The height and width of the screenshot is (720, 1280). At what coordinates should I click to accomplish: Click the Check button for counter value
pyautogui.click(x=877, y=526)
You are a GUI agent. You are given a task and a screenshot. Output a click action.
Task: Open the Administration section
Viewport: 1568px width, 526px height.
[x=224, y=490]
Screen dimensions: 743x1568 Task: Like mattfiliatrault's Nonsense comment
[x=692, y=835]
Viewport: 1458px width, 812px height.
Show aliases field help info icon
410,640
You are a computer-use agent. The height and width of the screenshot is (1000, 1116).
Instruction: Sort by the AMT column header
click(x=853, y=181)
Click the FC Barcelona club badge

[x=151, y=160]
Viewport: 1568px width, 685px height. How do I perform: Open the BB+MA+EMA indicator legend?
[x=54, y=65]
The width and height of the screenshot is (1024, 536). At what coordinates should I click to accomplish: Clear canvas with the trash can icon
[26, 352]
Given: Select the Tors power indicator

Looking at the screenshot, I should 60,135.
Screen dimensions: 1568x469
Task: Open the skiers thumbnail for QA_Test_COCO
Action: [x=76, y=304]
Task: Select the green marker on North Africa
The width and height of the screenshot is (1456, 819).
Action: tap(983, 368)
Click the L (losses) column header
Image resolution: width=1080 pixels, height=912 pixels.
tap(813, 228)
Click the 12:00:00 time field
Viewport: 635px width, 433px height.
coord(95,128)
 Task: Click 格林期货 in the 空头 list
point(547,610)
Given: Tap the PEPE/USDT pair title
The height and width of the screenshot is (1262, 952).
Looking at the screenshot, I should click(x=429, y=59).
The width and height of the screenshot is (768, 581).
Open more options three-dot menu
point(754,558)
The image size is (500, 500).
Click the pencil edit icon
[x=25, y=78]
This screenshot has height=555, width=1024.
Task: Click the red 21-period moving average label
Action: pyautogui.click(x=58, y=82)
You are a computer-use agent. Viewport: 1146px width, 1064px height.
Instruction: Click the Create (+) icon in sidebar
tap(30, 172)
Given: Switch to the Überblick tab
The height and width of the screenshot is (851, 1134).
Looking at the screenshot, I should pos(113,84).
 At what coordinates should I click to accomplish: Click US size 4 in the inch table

■ ■ ■ ■ ■ ■ ■

### [What the task asks]
Transcribe the full set of records precisely.

### [Response for this exercise]
The height and width of the screenshot is (720, 1280). At what coordinates should I click to accomplish: Click the Check button for counter value
pyautogui.click(x=877, y=526)
You are a GUI agent. You are given a task and a screenshot. Output a click action.
Task: Open the Administration section
Viewport: 1568px width, 526px height.
[x=224, y=490]
Screen dimensions: 743x1568 Task: Like mattfiliatrault's Nonsense comment
[x=692, y=835]
Viewport: 1458px width, 812px height.
Show aliases field help info icon
410,640
You are a computer-use agent. The height and width of the screenshot is (1000, 1116).
Instruction: Sort by the AMT column header
click(x=853, y=181)
Click the FC Barcelona club badge

[x=151, y=160]
Viewport: 1568px width, 685px height. How do I perform: Open the BB+MA+EMA indicator legend?
[x=54, y=65]
The width and height of the screenshot is (1024, 536). At what coordinates should I click to accomplish: Clear canvas with the trash can icon
[26, 352]
Given: Select the Tors power indicator

Looking at the screenshot, I should 60,135.
Screen dimensions: 1568x469
Task: Open the skiers thumbnail for QA_Test_COCO
Action: [x=76, y=304]
Task: Select the green marker on North Africa
The width and height of the screenshot is (1456, 819).
Action: tap(983, 368)
Click the L (losses) column header
Image resolution: width=1080 pixels, height=912 pixels.
tap(813, 228)
Click the 12:00:00 time field
Viewport: 635px width, 433px height.
coord(95,128)
 Task: Click 格林期货 in the 空头 list
point(547,610)
Given: Tap the PEPE/USDT pair title
The height and width of the screenshot is (1262, 952).
Looking at the screenshot, I should click(x=429, y=59).
The width and height of the screenshot is (768, 581).
Open more options three-dot menu
point(754,558)
The image size is (500, 500).
Click the pencil edit icon
[x=25, y=78]
This screenshot has height=555, width=1024.
Task: Click the red 21-period moving average label
Action: pyautogui.click(x=58, y=82)
You are a computer-use agent. Viewport: 1146px width, 1064px height.
Instruction: Click the Create (+) icon in sidebar
tap(30, 172)
Given: Switch to the Überblick tab
The height and width of the screenshot is (851, 1134).
Looking at the screenshot, I should pos(113,84).
 At what coordinates should I click to accomplish: Click US size 4 in the inch table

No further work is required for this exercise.